Case report: Treatable immune-mediated severe orthostatic hypotension in SARS-CoV-2 infection

Introduction

Long-term complications resulting from heterogeneous manifestations after SARS-CoV-2 infection are referred to as long-haul coronavirus disease (COVID-19). The most common neurological and neuropsychiatric symptoms include fatigue, memory and concentration disorders, sleep disturbance, anxiety, and depression (Premraj et al., 2022). Cardiovascular autonomic dysfunction includes postural orthostatic tachycardia syndrome, orthostatic hypotension (OH), and neurocardiogenic syncope (Premraj et al., 2022; Jamal et al., 2022; Dani et al., 2021; Shouman et al., 2021; Bisaccia et al., 2021; Goodman et al., 2021). More recent studies have reported the presence of autonomic dysfunction as a notable early manifestation of SARS-CoV-2 infection (Scala et al., 2022a,b; Bellavia et al., 2021), even in mild cases, with a high prevalence of OH. COVID-19-positive patients exhibited more dysautonomia, particularly orthostatic hypotension, compared to COVID-19-negative controls (Scala et al., 2022a). Although techniques for measuring autonomic dysfunction have been developed (Scala et al., 2022b; Bellavia et al., 2021) (e.g., the COMPASS-31 questionnaire, Heart rate variability, Sudoscan, or pupillometry parameters), few studies have explored the physiopathology of autonomic dysfunction caused by SARS-CoV-2.

Our patient initially presented with mild SARS-CoV-2 infection and progressively worsening severe orthostatic symptoms, to the point where she could no longer sit or stand. The physical examination performed in the emergency department was limited to the supine position, and the differential diagnosis led to a diagnosis of functional neurologic disorder after ruling out other conditions, rather than being based on the observation of positive functional signs. The patient could not be examined in a standing position. A multidisciplinary workup confirmed severe OH and autonomic dysfunction. Ultimately, the patient was diagnosed with organic autoimmune-mediated orthostatic hypotension, with autoantibodies targeting the autonomic nervous system (ANS) and the renin-angiotensin-aldosterone system. She was treated appropriately and had an excellent outcome. To the best of our knowledge, this is the first report documenting the progression from diagnosis to treatment to recovery of autonomic dysfunction caused by SARS-CoV-2.

Case description

A 43-year-old Caucasian woman with no prior medical history presented to the emergency department with the sudden, transient appearance of a black veil over the eyes and an inability to interact, without loss of consciousness. She presented no other symptoms. She had received three doses of Moderna’s SARS-CoV-2 mRNA vaccine (her last shot was three months before the symptom onset). The patient was not taking any medication that affect autonomic parameters. At rest and in a supine position, her blood pressure was 132/68 mmHg, with a heart rate of 68 beats per min. The neurological examination in the supine position did not reveal any abnormalities. However, three attempts to perform the Schellong test were unsuccessful due to severe orthostatic symptoms and signs of syncope threat (pallor and dysarthria), requiring the patient to be laid down to obtain blood pressure measurements.
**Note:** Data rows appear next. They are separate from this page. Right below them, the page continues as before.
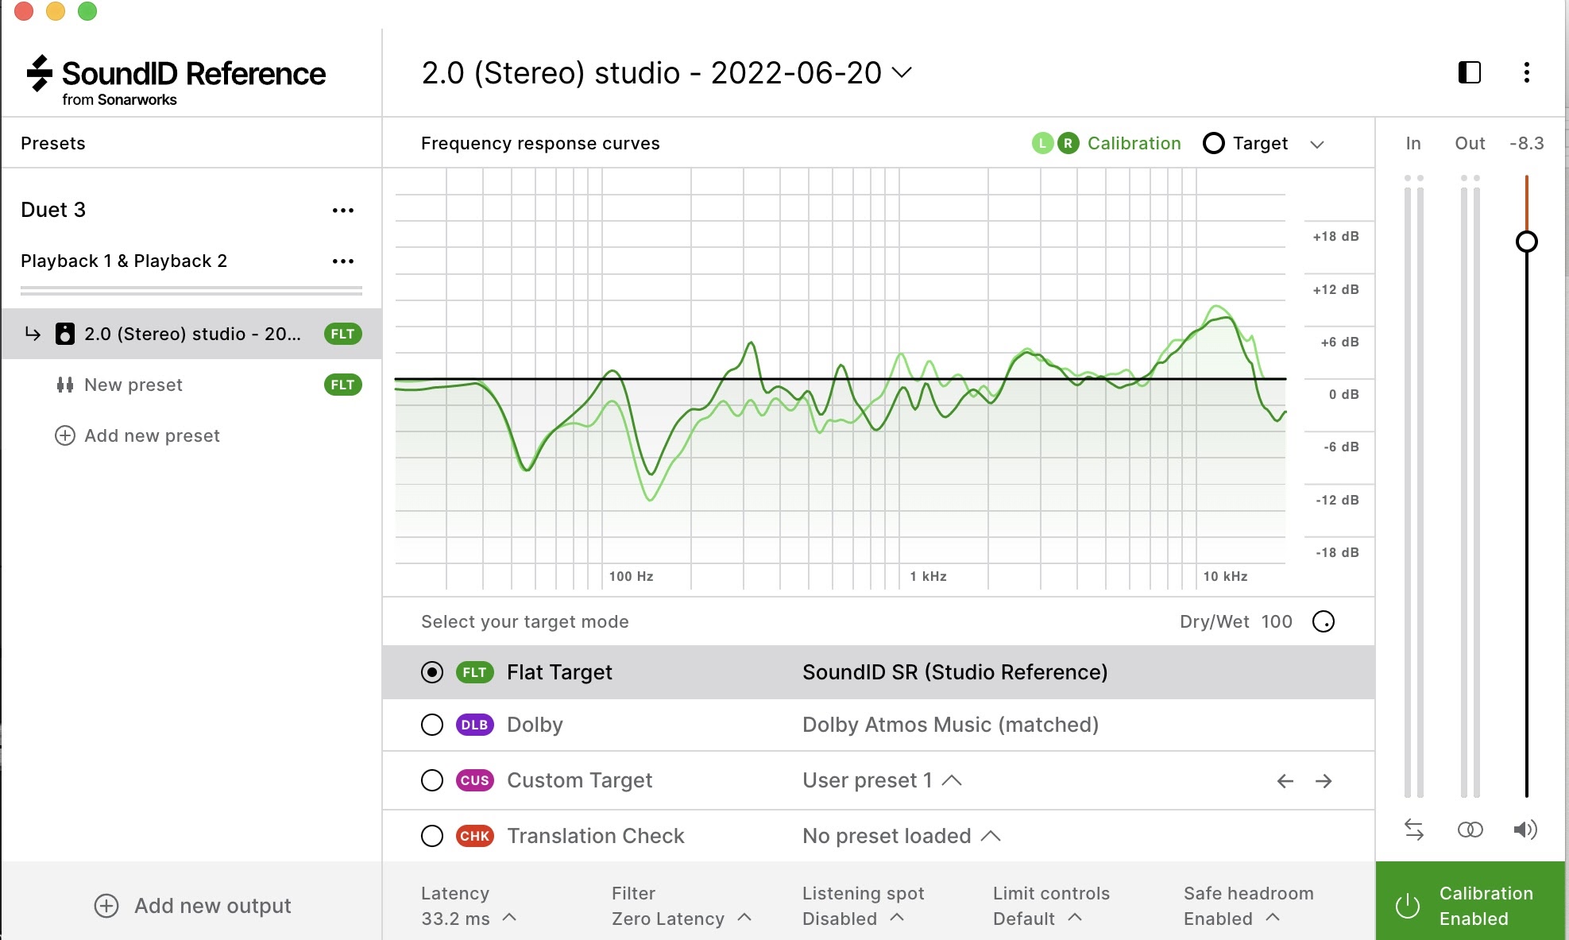Toggle the link/chain channels icon

point(1470,830)
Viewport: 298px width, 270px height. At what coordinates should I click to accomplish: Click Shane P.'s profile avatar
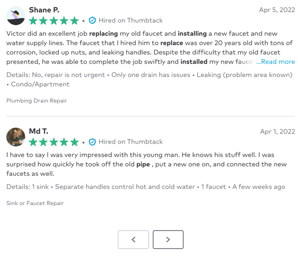[16, 16]
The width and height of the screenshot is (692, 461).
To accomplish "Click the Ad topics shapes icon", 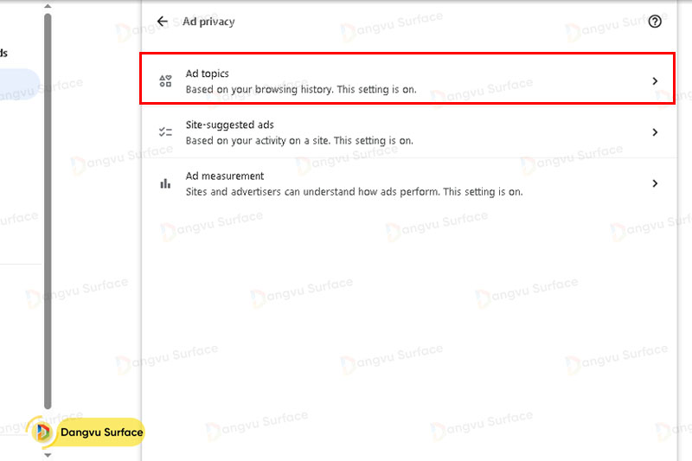I will 165,81.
The laboratory results showed a normal blood count and chemistry, with no signs of inflammation, and only slightly elevated liver and pancreatic enzymes. The result of the nasopharyngeal SARS-CoV-2 PCR test was positive (2.4 ×108 copies/mL). The electrocardiogram and brain MRI were both normal.

Due to her inability to walk and only occasional bouts of sitting, our patient was admitted to a nearby medical center for observation on day 4. Then, without a clear diagnosis but worsening symptoms, she was transferred to the neurology department of our tertiary care facility on day 11. The patient underwent additional tests, including autoimmune, neuro-inflammatory, and metabolic evaluations, as well as a chest–abdomen scan, lumbar puncture, electroencephalogram, electromyogram, and whole-spine magnetic resonance imaging. Neurological disorders affecting the nervous system or inner ear, as well as related infections, were ruled out (Figure 1). The routine and infectious tests of the plasma and cerebrospinal fluid were negative.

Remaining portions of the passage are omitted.